Released in 1984, Hack is one of those games that quietly shaped an entire genre while pretending not to care if you understood it or not. This early roguelike doesn’t bother with hand-holding, tutorials, or even basic kindness. You’re dropped into a dungeon made of ASCII symbols and expected to survive using wits, patience, and a strong tolerance for sudden, unfair death. Yet that’s exactly where its charm lies. Hack feels like a tabletop RPG translated by a very grumpy programmer, complete with unpredictable items, cryptic messages, and monsters that exist solely to ruin your day. Every run becomes a story, usually tragic, sometimes heroic, always memorable. It’s slow, cerebral, and utterly unapologetic. If you ever wondered where modern roguelikes learned to be so cruel and addictive at the same time, this is one of their spiritual ancestors—and it still bites.

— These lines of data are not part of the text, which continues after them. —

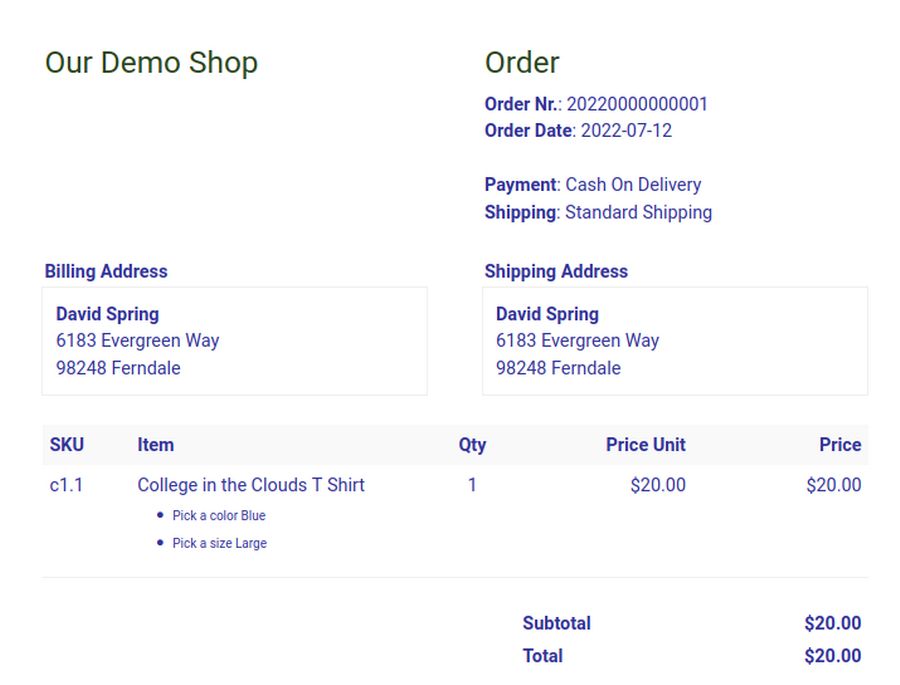
Task: Click the Pick a color Blue option
Action: (218, 516)
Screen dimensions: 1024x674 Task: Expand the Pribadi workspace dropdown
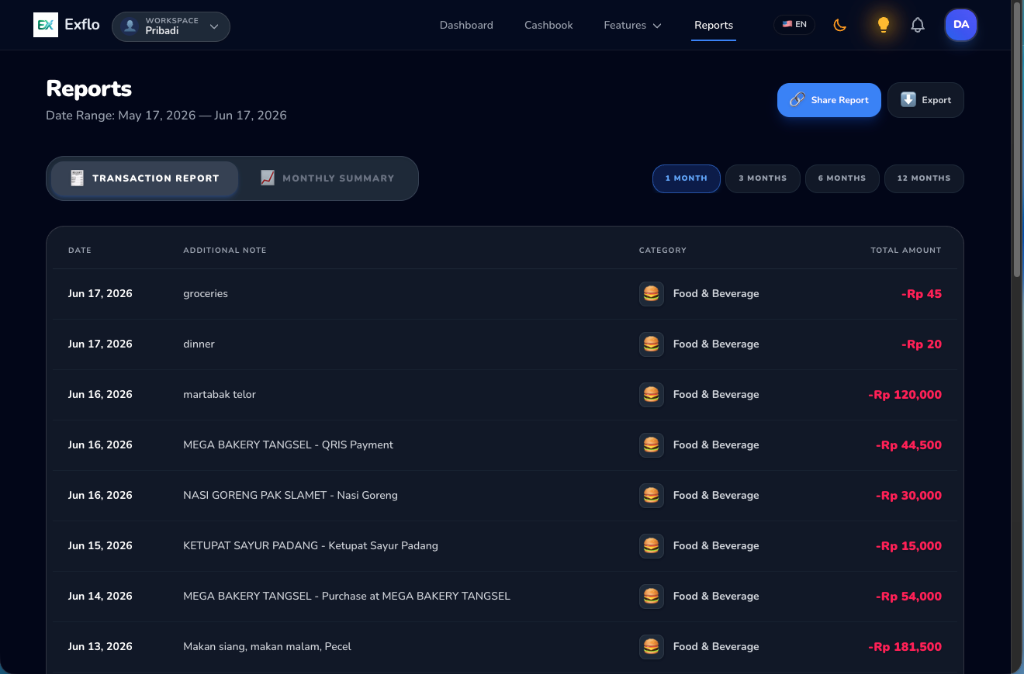171,27
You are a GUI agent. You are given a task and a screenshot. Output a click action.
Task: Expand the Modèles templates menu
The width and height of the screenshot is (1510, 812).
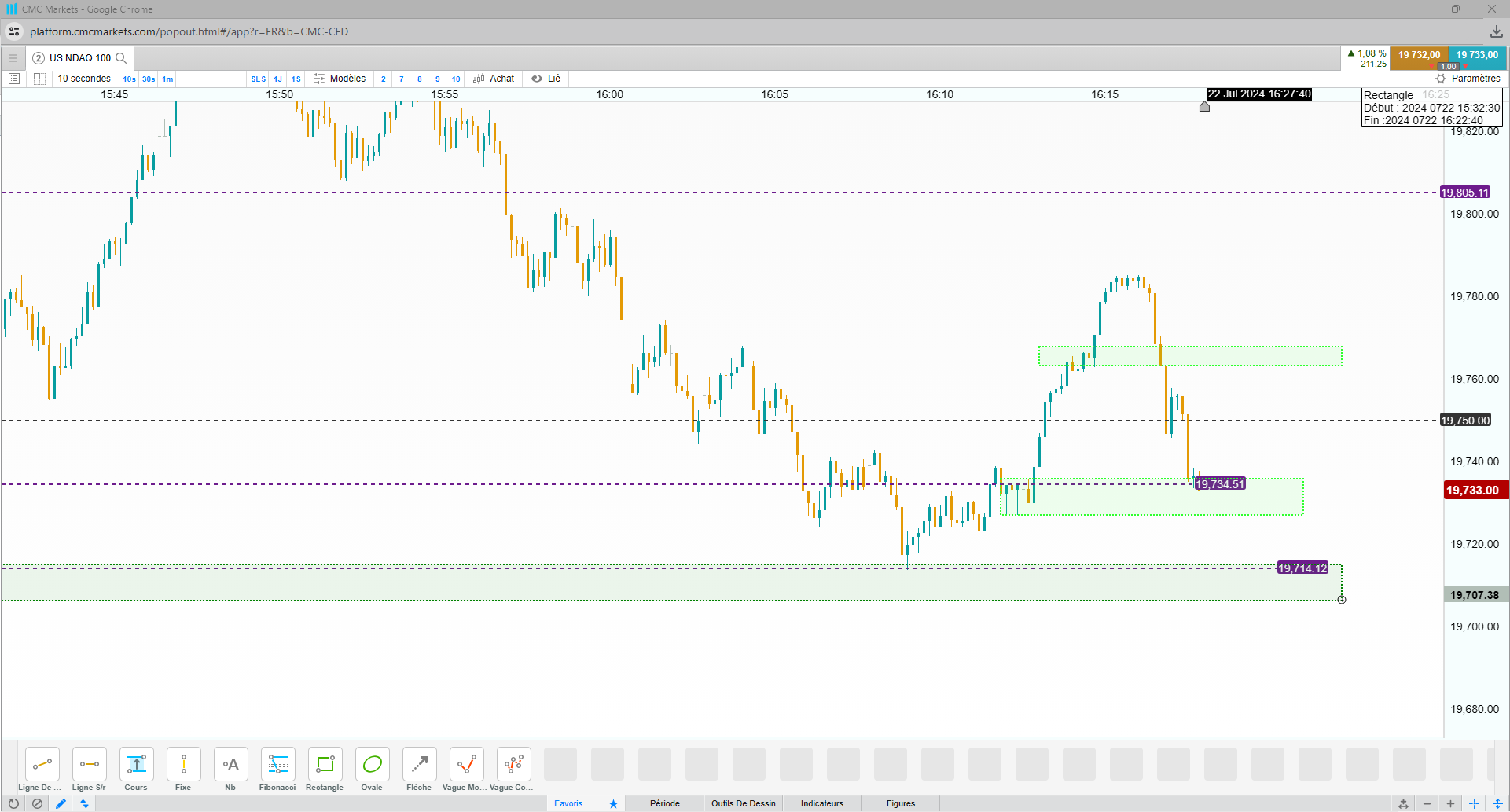point(340,79)
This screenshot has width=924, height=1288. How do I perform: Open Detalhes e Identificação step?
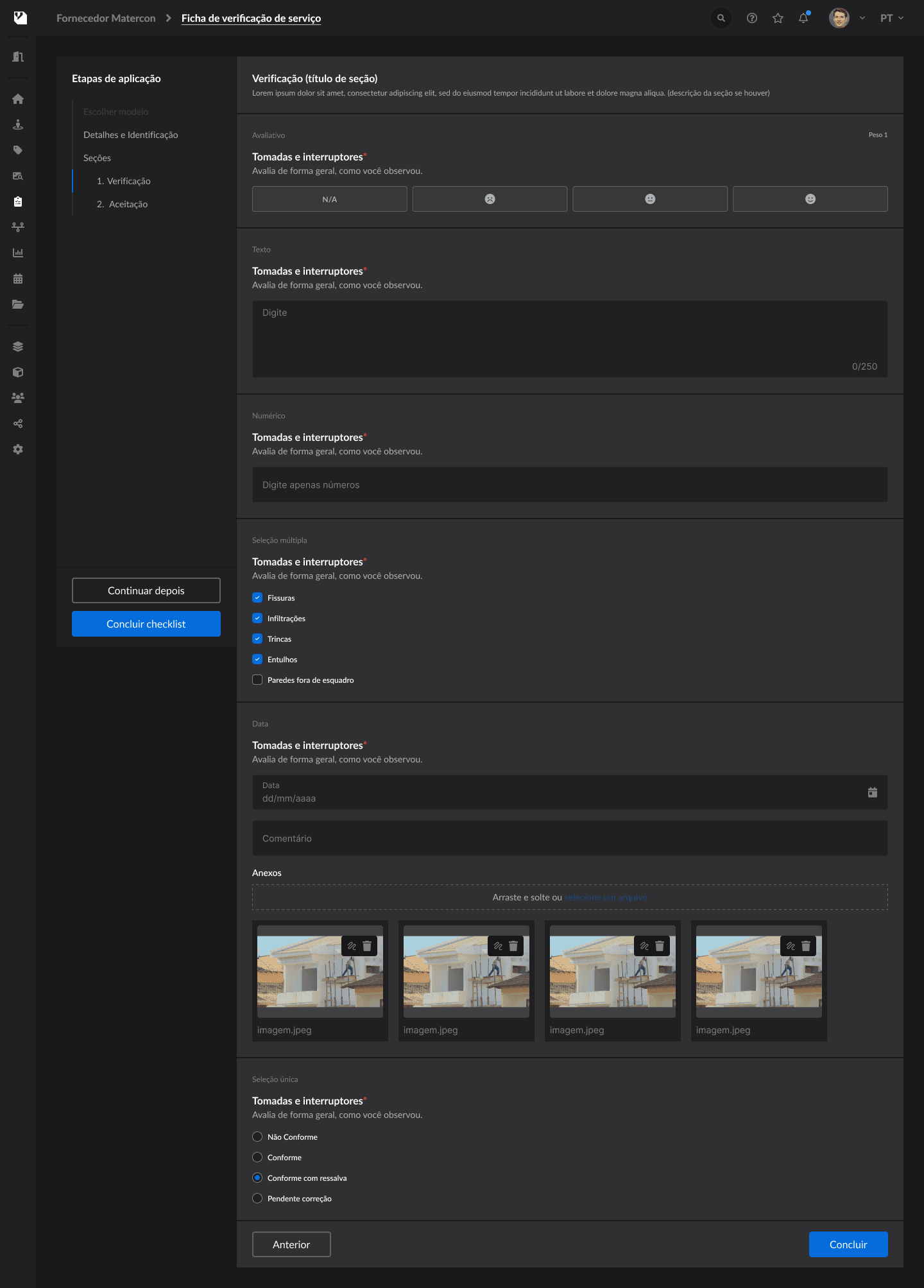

Love the game, still playing it on Internet Archive.
Sol 04/01/2022 06:35
I haven't been able to play Hack since my last machine capable of playing any MS-DOS games left my Life. That was at least as far back as 1996. I played Hack from 1987 until then, on and off, as the various versions progressed and I had a computer available to play it. It is an extremely fun game, albeit with 40/80 graphics. That's 40 rows of standard alphanumeric characters tall, and 80 such characters wide. It has it's own sort of "Culture" within the Game itself. I praise the designers for the Game endures in the memories of Nerd Arcana Semi-Magi such as myself. I played every single type of character, and you have to. I don't want to give the show away, but it's important to play the Speleologist, the tourist, the Caveman, the Knight (that's Kenniggett for all you Monte Pythoners out there) the Fighter, and the Wizard. When your characters die, and they will most of them, their treasure piles are saved for subsequent players. Their ghosts are saved too. Make no mistake, your characters will be up to their eyeballs in Bantha-pudu. But You will have Hours and Hours and Hours of Hilarious Fun. There was another Game which is sort of a Graduate Level of Hack, called Omega. It helps A LOT to have played D&D but it is not crucial. I look forward to playing it again. And with the Utmost of Heartfelt Respect for The Games Designers I cry out like a voice in the misty, fading distance, "LONG LIVE THE MAKERS OF HACK, AND THE GAME ITSELF! HURRAH!"
Dave 26/01/2021 07:04
Played this for hundreds of hours in 1984-1987. Loved it. Won once I think....something like level 18 or something. Teleport needed to get into rooms without doors or tunnels. Leprechaun very helpful if I remember correctly. Lots of armor, gems, etc. It goes on and on! It’s been soooo long ago.